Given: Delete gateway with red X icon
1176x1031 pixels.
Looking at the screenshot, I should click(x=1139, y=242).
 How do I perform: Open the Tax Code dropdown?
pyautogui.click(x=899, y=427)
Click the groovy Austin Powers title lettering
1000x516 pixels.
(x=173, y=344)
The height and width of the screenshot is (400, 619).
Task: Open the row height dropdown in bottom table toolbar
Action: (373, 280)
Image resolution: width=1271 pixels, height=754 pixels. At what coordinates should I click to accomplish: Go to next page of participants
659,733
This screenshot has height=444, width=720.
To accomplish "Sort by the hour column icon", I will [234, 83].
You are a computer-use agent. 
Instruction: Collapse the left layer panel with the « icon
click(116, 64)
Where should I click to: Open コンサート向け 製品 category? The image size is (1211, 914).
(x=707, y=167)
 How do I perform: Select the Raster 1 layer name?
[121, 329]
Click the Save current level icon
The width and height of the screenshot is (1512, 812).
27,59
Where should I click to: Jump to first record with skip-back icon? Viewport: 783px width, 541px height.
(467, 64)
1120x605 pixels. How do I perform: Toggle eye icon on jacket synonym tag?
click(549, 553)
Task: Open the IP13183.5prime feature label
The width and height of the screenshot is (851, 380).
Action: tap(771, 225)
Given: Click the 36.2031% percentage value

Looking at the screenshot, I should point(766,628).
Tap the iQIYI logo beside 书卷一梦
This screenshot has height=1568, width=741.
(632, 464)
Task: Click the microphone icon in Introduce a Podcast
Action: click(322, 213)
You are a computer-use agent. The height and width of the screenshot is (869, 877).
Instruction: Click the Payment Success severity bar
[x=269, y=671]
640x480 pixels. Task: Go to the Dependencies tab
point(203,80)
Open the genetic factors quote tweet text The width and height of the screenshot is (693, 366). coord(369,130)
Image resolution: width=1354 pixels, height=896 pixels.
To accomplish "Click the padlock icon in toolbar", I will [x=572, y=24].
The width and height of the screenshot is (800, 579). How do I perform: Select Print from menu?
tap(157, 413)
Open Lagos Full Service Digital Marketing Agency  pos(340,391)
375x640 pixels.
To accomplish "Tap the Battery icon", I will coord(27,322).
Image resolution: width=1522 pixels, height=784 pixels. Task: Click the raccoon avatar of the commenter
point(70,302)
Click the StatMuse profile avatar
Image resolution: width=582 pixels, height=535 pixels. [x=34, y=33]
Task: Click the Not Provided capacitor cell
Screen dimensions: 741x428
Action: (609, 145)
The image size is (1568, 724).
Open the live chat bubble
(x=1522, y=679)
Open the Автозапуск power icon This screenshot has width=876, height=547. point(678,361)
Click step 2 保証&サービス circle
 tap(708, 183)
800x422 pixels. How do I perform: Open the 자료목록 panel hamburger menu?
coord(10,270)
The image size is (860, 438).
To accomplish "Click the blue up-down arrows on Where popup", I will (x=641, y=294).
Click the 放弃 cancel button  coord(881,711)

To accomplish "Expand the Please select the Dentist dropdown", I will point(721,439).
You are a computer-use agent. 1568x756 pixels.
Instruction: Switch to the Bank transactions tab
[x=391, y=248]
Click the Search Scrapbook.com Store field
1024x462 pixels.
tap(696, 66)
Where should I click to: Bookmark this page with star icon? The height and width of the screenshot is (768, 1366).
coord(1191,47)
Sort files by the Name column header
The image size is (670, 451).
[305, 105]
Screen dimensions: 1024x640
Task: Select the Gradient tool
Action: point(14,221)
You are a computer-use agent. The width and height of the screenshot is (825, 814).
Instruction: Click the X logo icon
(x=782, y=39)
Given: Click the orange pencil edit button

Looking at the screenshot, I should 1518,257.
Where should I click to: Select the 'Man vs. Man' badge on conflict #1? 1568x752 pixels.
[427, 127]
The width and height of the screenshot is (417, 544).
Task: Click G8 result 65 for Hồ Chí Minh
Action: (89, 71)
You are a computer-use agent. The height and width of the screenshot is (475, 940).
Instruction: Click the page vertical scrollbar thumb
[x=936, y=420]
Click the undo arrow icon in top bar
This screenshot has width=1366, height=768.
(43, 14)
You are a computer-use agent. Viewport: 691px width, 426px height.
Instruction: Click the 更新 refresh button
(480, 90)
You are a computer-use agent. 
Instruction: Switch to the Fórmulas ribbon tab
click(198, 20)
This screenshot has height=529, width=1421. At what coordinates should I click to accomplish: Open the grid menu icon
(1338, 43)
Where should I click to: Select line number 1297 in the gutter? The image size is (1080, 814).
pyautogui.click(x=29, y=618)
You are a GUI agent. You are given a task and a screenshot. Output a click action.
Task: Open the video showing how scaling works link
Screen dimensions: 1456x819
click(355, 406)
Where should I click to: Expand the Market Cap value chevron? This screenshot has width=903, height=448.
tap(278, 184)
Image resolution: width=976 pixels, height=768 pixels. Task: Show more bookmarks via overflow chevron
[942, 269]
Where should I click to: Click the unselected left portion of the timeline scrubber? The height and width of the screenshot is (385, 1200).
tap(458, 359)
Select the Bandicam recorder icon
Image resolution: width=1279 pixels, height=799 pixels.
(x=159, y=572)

· · · · · · ·

● Task details
Transcribe the lines above precisely, keeping each one unchanged.

● Problem solution
Given: Delete gateway with red X icon
1176x1031 pixels.
Looking at the screenshot, I should click(x=1139, y=242).
 How do I perform: Open the Tax Code dropdown?
pyautogui.click(x=899, y=427)
Click the groovy Austin Powers title lettering
1000x516 pixels.
(x=173, y=344)
The height and width of the screenshot is (400, 619).
Task: Open the row height dropdown in bottom table toolbar
Action: (373, 280)
Image resolution: width=1271 pixels, height=754 pixels. At what coordinates should I click to accomplish: Go to next page of participants
659,733
This screenshot has height=444, width=720.
To accomplish "Sort by the hour column icon", I will [234, 83].
You are a computer-use agent. 
Instruction: Collapse the left layer panel with the « icon
click(116, 64)
Where should I click to: Open コンサート向け 製品 category? The image size is (1211, 914).
(x=707, y=167)
 How do I perform: Select the Raster 1 layer name?
[121, 329]
Click the Save current level icon
The width and height of the screenshot is (1512, 812).
27,59
Where should I click to: Jump to first record with skip-back icon? Viewport: 783px width, 541px height.
(467, 64)
1120x605 pixels. How do I perform: Toggle eye icon on jacket synonym tag?
click(549, 553)
Task: Open the IP13183.5prime feature label
The width and height of the screenshot is (851, 380).
Action: tap(771, 225)
Given: Click the 36.2031% percentage value

Looking at the screenshot, I should point(766,628).
Tap the iQIYI logo beside 书卷一梦
This screenshot has height=1568, width=741.
(632, 464)
Task: Click the microphone icon in Introduce a Podcast
Action: click(322, 213)
You are a computer-use agent. The height and width of the screenshot is (869, 877).
Instruction: Click the Payment Success severity bar
[x=269, y=671]
640x480 pixels. Task: Go to the Dependencies tab
point(203,80)
Open the genetic factors quote tweet text The width and height of the screenshot is (693, 366). coord(369,130)
Image resolution: width=1354 pixels, height=896 pixels.
To accomplish "Click the padlock icon in toolbar", I will [x=572, y=24].
The width and height of the screenshot is (800, 579). How do I perform: Select Print from menu?
tap(157, 413)
Open Lagos Full Service Digital Marketing Agency  pos(340,391)
375x640 pixels.
To accomplish "Tap the Battery icon", I will coord(27,322).
Image resolution: width=1522 pixels, height=784 pixels. Task: Click the raccoon avatar of the commenter
point(70,302)
Click the StatMuse profile avatar
Image resolution: width=582 pixels, height=535 pixels. [x=34, y=33]
Task: Click the Not Provided capacitor cell
Screen dimensions: 741x428
Action: (609, 145)
The image size is (1568, 724).
Open the live chat bubble
(x=1522, y=679)
Open the Автозапуск power icon This screenshot has width=876, height=547. point(678,361)
Click step 2 保証&サービス circle
 tap(708, 183)
800x422 pixels. How do I perform: Open the 자료목록 panel hamburger menu?
coord(10,270)
The image size is (860, 438).
To accomplish "Click the blue up-down arrows on Where popup", I will (x=641, y=294).
Click the 放弃 cancel button  coord(881,711)

To accomplish "Expand the Please select the Dentist dropdown", I will point(721,439).
You are a computer-use agent. 1568x756 pixels.
Instruction: Switch to the Bank transactions tab
[x=391, y=248]
Click the Search Scrapbook.com Store field
1024x462 pixels.
tap(696, 66)
Where should I click to: Bookmark this page with star icon? The height and width of the screenshot is (768, 1366).
coord(1191,47)
Sort files by the Name column header
The image size is (670, 451).
[305, 105]
Screen dimensions: 1024x640
Task: Select the Gradient tool
Action: point(14,221)
You are a computer-use agent. The width and height of the screenshot is (825, 814).
Instruction: Click the X logo icon
(x=782, y=39)
Given: Click the orange pencil edit button

Looking at the screenshot, I should 1518,257.
Where should I click to: Select the 'Man vs. Man' badge on conflict #1? 1568x752 pixels.
[427, 127]
The width and height of the screenshot is (417, 544).
Task: Click G8 result 65 for Hồ Chí Minh
Action: (89, 71)
You are a computer-use agent. The height and width of the screenshot is (475, 940).
Instruction: Click the page vertical scrollbar thumb
[x=936, y=420]
Click the undo arrow icon in top bar
This screenshot has width=1366, height=768.
(43, 14)
You are a computer-use agent. Viewport: 691px width, 426px height.
Instruction: Click the 更新 refresh button
(480, 90)
You are a computer-use agent. 
Instruction: Switch to the Fórmulas ribbon tab
click(198, 20)
This screenshot has height=529, width=1421. At what coordinates should I click to accomplish: Open the grid menu icon
(1338, 43)
Where should I click to: Select line number 1297 in the gutter? The image size is (1080, 814).
pyautogui.click(x=29, y=618)
You are a GUI agent. You are given a task and a screenshot. Output a click action.
Task: Open the video showing how scaling works link
Screen dimensions: 1456x819
click(355, 406)
Where should I click to: Expand the Market Cap value chevron? This screenshot has width=903, height=448.
tap(278, 184)
Image resolution: width=976 pixels, height=768 pixels. Task: Show more bookmarks via overflow chevron
[942, 269]
Where should I click to: Click the unselected left portion of the timeline scrubber? The height and width of the screenshot is (385, 1200).
tap(458, 359)
Select the Bandicam recorder icon
Image resolution: width=1279 pixels, height=799 pixels.
(x=159, y=572)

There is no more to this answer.